Sarah Greenstreet is a tenure-track assistant astronomer at the NSF National Optical-Infrared Astronomy Research Laboratory (NOIRLab) and an affiliate assistant professor in the University of Washington’s Department of Astronomy. She is also a member of the Rubin Observatory Community Science Team and has served as the Lead for the Rubin Observatory Solar System Science Collaboration’s Near-Earth Objects and Interstellar Objects Working Group for the past seven years. Prof. Greenstreet’s research program broadly focuses on orbital dynamics, characterization, and impacts of small bodies across the Solar System, with a particular focus on the rarest and most unusual asteroids.
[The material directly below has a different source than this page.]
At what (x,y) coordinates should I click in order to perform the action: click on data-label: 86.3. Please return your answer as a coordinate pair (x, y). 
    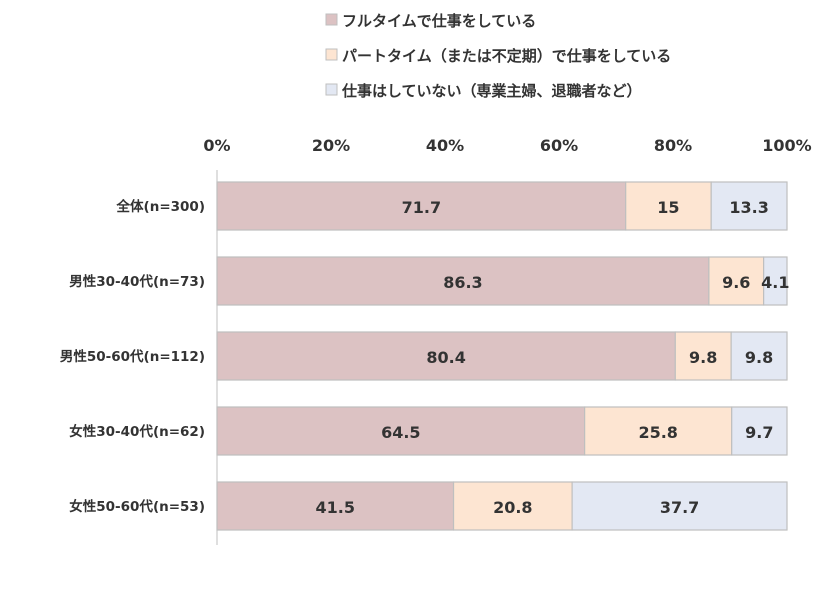
    Looking at the image, I should click on (462, 282).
To learn more about her research, please visit her website: www.sarahgreenstreet.com.

About Dmitrii Vavilov

Dmitrii Vavilov is a postdoctoral researcher at the University of Washington and a former Marie Skłodowska-Curie Fellow at the Paris Observatory. He studied astronomy at St. Petersburg State University and earned his Ph.D. in celestial mechanics from the Institute of Applied Astronomy of the Russian Academy of Sciences. His research focuses on the dynamics and physical properties of small Solar System bodies (like asteroids and comets) from their dynamical evolution to shape transformations. He developed the Partial Banana Mapping (PBM) method, an efficient approach for modeling orbital uncertainties to predict Earth-impact probabilities, precoveries, and follow-up observations. He is a member of the International Astronomical Union, and asteroid (34583) DmitriiVavilov has been named in his honor.

About Chester Li

Zhuofu (Chester) Li is a Ph.D. student studying Astrophysics, Statistics, and Data Science at the University of Washington. His research integrates data science, astrophysics, and machine learning to explore the mysteries of the Universe. Chester’s recent work includes estimating rotation periods for Jupiter Trojans using Zwicky Transient Facility lightcurves, identifying temporary Jovian co-orbitals through large-scale N-body simulations, and applying simulation-based inference with normalizing flows to constrain dark matter using stellar streams. He is also the founder of the UW Data Science Society, where he builds interdisciplinary collaborations between astronomy, statistics, and computer science.